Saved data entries
[Start of Attachment]
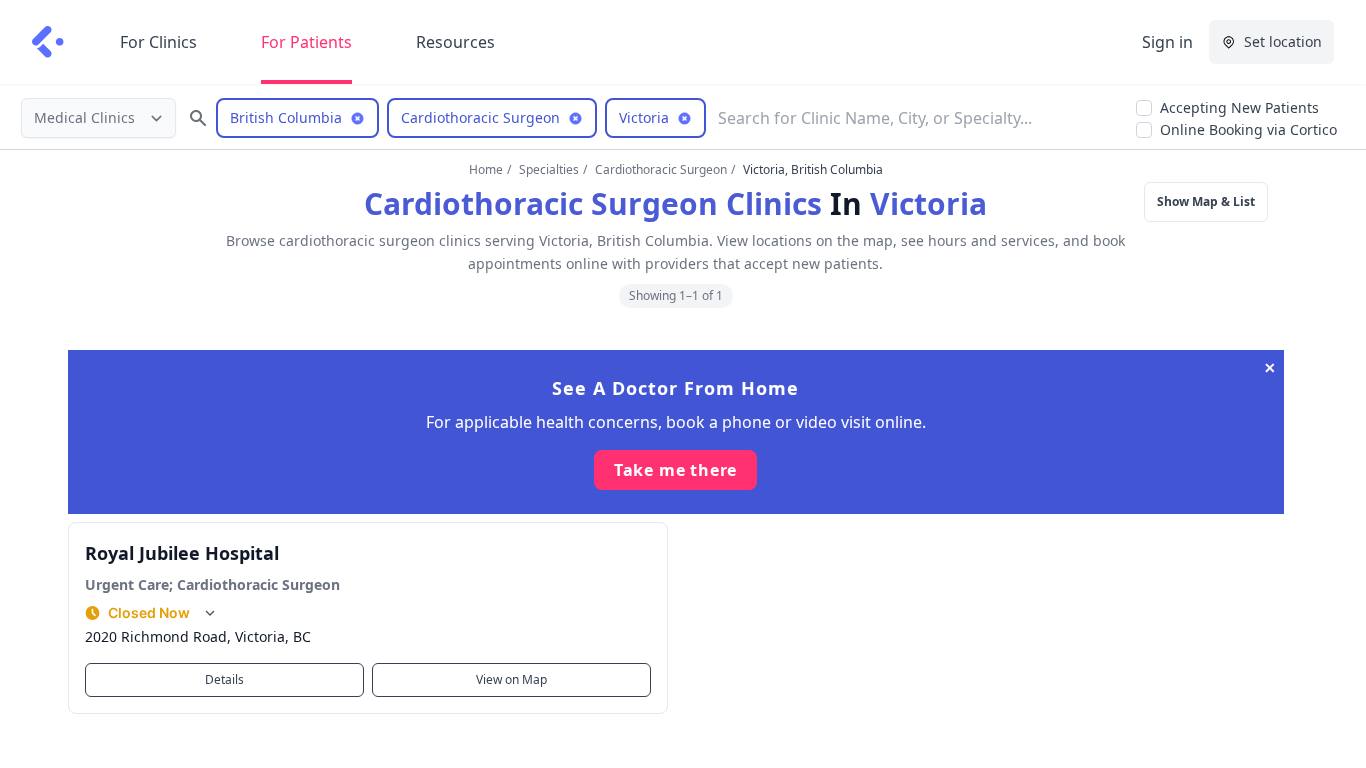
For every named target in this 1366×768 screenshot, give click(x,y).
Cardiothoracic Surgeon (661, 169)
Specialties (549, 169)
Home (486, 169)
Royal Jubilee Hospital (182, 553)
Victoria (928, 203)
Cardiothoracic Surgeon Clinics (593, 203)
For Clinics (158, 42)
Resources (455, 42)
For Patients (306, 42)
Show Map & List (1206, 201)
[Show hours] (210, 613)
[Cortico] (48, 42)
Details (224, 679)
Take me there (675, 470)
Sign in (1167, 42)
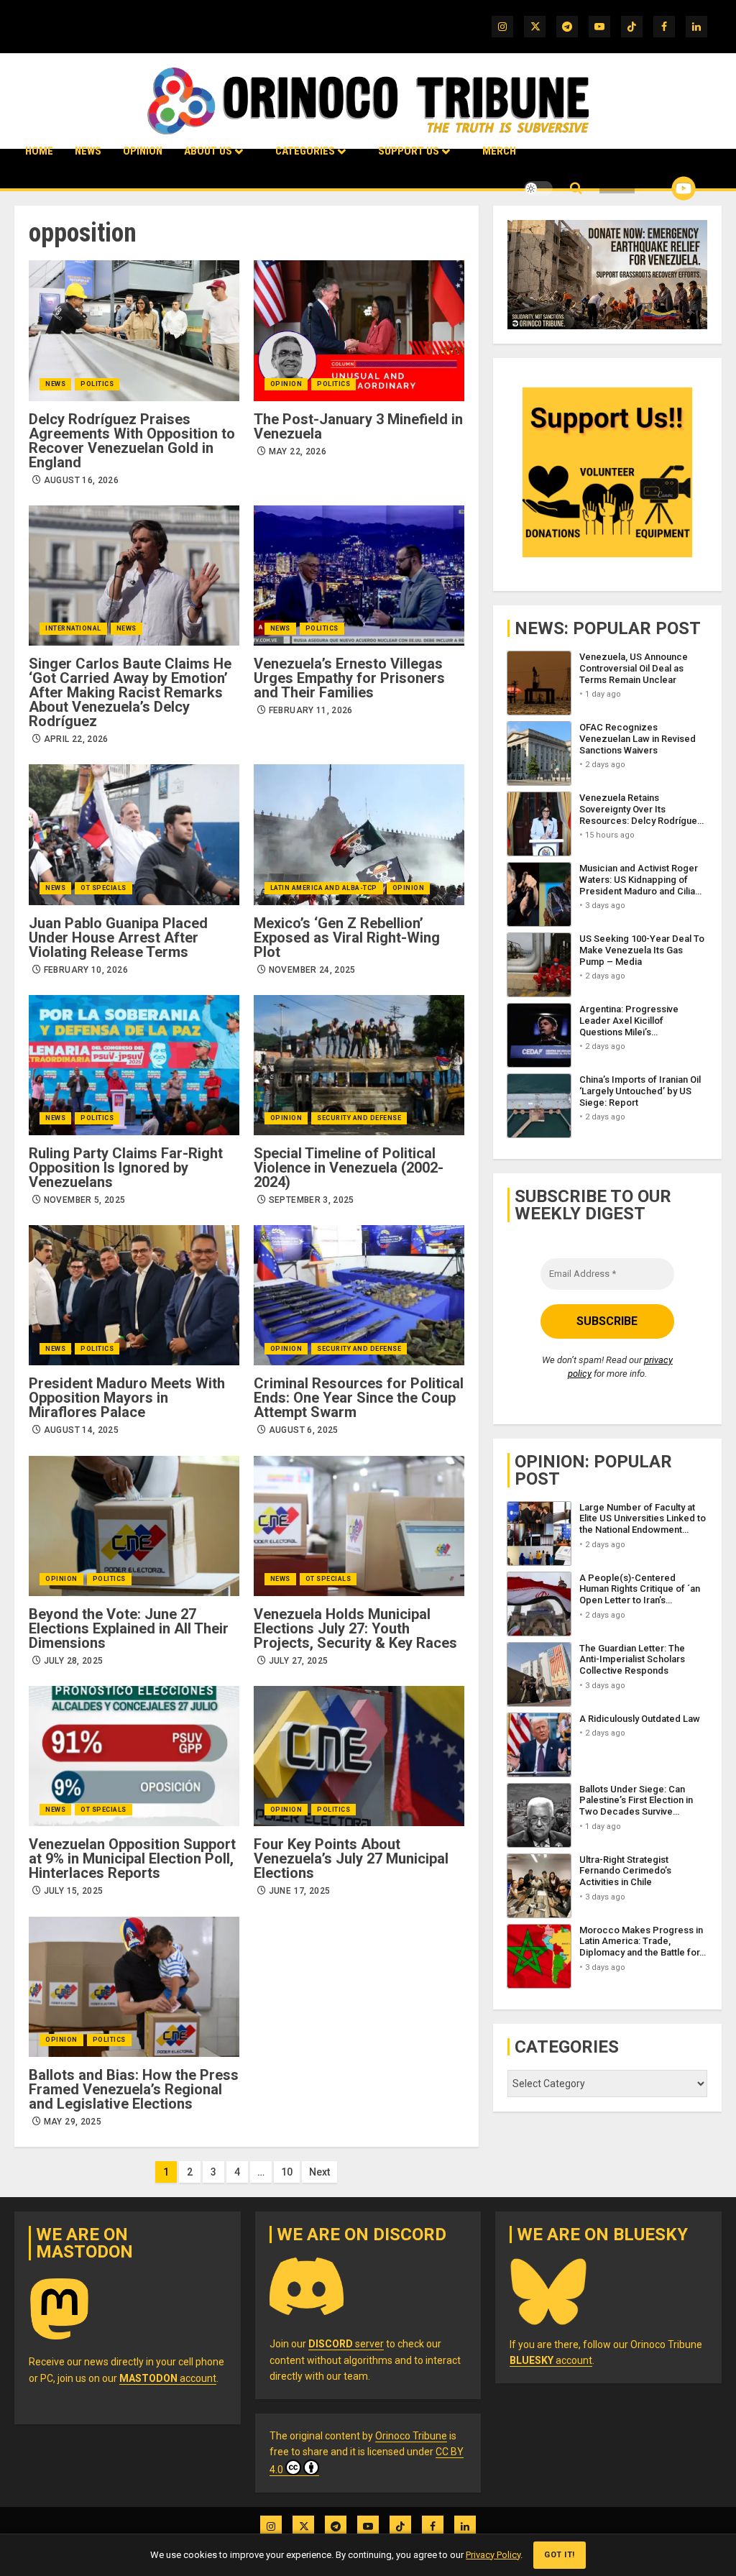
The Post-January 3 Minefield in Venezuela (358, 426)
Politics (97, 384)
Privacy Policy (493, 2554)
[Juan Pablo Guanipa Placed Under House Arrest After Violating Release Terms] (134, 834)
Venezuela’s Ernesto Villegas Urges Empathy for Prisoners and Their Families (349, 678)
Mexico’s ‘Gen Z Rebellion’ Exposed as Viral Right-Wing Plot (347, 938)
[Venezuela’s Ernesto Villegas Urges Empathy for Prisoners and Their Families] (359, 575)
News (88, 151)
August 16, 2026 (81, 480)
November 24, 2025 (312, 970)
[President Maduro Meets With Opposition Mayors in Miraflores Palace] (134, 1295)
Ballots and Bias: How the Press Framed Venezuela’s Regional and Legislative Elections (134, 2089)
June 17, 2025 (300, 1891)
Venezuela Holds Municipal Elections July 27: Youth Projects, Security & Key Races (355, 1628)
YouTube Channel (660, 188)
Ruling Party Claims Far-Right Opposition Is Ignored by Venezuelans (126, 1168)
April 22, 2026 (76, 739)
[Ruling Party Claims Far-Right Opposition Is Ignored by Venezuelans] (134, 1065)
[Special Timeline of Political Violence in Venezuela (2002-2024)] (359, 1065)
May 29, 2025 (72, 2122)
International (73, 628)
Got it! (559, 2554)
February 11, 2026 (311, 710)
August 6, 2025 (304, 1430)
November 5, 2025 (85, 1200)
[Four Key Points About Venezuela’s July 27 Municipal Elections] (359, 1756)
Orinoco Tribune (411, 2436)
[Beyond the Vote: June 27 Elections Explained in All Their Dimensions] (134, 1526)
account (167, 2378)
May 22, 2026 (297, 451)
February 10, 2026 (86, 970)
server (346, 2344)
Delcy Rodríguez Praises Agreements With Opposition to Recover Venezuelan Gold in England (132, 441)
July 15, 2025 (74, 1891)
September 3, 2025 (311, 1200)
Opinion (142, 151)
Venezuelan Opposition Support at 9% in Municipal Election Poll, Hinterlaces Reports (132, 1858)
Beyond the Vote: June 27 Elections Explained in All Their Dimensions (129, 1628)
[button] (576, 188)
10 (287, 2172)
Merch (499, 151)
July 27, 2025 (298, 1661)
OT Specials (103, 887)
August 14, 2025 (81, 1430)
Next (319, 2172)
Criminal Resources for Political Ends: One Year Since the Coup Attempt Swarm (359, 1398)
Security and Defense (359, 1118)
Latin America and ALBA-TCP (323, 887)
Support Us (408, 151)
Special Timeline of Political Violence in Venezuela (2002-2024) (348, 1168)
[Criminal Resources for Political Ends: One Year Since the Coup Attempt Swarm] (359, 1295)
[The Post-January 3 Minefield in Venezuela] (359, 330)
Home (39, 151)
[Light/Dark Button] (538, 188)
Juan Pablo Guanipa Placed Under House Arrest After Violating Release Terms (118, 938)
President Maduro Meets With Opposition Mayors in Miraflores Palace (127, 1398)
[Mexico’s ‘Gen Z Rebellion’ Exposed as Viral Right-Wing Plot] (359, 834)
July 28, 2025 (74, 1661)
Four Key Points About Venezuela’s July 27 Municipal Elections (351, 1858)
[End of Attachment]
### ASSIGNED TASK:
All lines above are to be restated word for word, with pictures excluded.

### RESULT OF THE TASK:
For every named target in this 1366×768 screenshot, give click(x,y).
Cardiothoracic Surgeon (661, 169)
Specialties (549, 169)
Home (486, 169)
Royal Jubilee Hospital (182, 553)
Victoria (928, 203)
Cardiothoracic Surgeon Clinics (593, 203)
For Clinics (158, 42)
Resources (455, 42)
For Patients (306, 42)
Show Map & List (1206, 201)
[Show hours] (210, 613)
[Cortico] (48, 42)
Details (224, 679)
Take me there (675, 470)
Sign in (1167, 42)
The Post-January 3 Minefield in Venezuela (358, 426)
Politics (97, 384)
Privacy Policy (493, 2554)
[Juan Pablo Guanipa Placed Under House Arrest After Violating Release Terms] (134, 834)
Venezuela’s Ernesto Villegas Urges Empathy for Prisoners and Their Families (349, 678)
Mexico’s ‘Gen Z Rebellion’ Exposed as Viral Right-Wing Plot (347, 938)
[Venezuela’s Ernesto Villegas Urges Empathy for Prisoners and Their Families] (359, 575)
News (88, 151)
August 16, 2026 (81, 480)
November 24, 2025 (312, 970)
[President Maduro Meets With Opposition Mayors in Miraflores Palace] (134, 1295)
Ballots and Bias: How the Press Framed Venezuela’s Regional and Legislative Elections (134, 2089)
June 17, 2025 (300, 1891)
Venezuela Holds Municipal Elections July 27: Youth Projects, Security & Key Races (355, 1628)
YouTube Channel (660, 188)
Ruling Party Claims Far-Right Opposition Is Ignored by Venezuelans (126, 1168)
April 22, 2026 (76, 739)
[Ruling Party Claims Far-Right Opposition Is Ignored by Venezuelans] (134, 1065)
[Special Timeline of Political Violence in Venezuela (2002-2024)] (359, 1065)
May 29, 2025 (72, 2122)
International (73, 628)
Got it! (559, 2554)
February 11, 2026 (311, 710)
August 6, 2025 (304, 1430)
November 5, 2025 (85, 1200)
[Four Key Points About Venezuela’s July 27 Municipal Elections] (359, 1756)
Orinoco Tribune (411, 2436)
[Beyond the Vote: June 27 Elections Explained in All Their Dimensions] (134, 1526)
account (167, 2378)
May 22, 2026 (297, 451)
February 10, 2026 (86, 970)
server (346, 2344)
Delcy Rodríguez Praises Agreements With Opposition to Recover Venezuelan Gold in England (132, 441)
July 15, 2025 (74, 1891)
September 3, 2025 (311, 1200)
Opinion (142, 151)
Venezuelan Opposition Support at 9% in Municipal Election Poll, Hinterlaces Reports (132, 1858)
Beyond the Vote: June 27 Elections Explained in All Their Dimensions (129, 1628)
[button] (576, 188)
10 (287, 2172)
Merch (499, 151)
July 27, 2025 (298, 1661)
OT Specials (103, 887)
August 14, 2025 (81, 1430)
Next (319, 2172)
Criminal Resources for Political Ends: One Year Since the Coup Attempt Swarm (359, 1398)
Security and Defense (359, 1118)
Latin America and ALBA-TCP (323, 887)
Support Us (408, 151)
Special Timeline of Political Violence in Venezuela (2002-2024) (348, 1168)
[Criminal Resources for Political Ends: One Year Since the Coup Attempt Swarm] (359, 1295)
[The Post-January 3 Minefield in Venezuela] (359, 330)
Home (39, 151)
[Light/Dark Button] (538, 188)
Juan Pablo Guanipa Placed Under House Arrest After Violating Release Terms (118, 938)
President Maduro Meets With Opposition Mayors in Miraflores Palace (127, 1398)
[Mexico’s ‘Gen Z Rebellion’ Exposed as Viral Right-Wing Plot] (359, 834)
July 28, 2025 (74, 1661)
Four Key Points About Venezuela’s July 27 Municipal Elections (351, 1858)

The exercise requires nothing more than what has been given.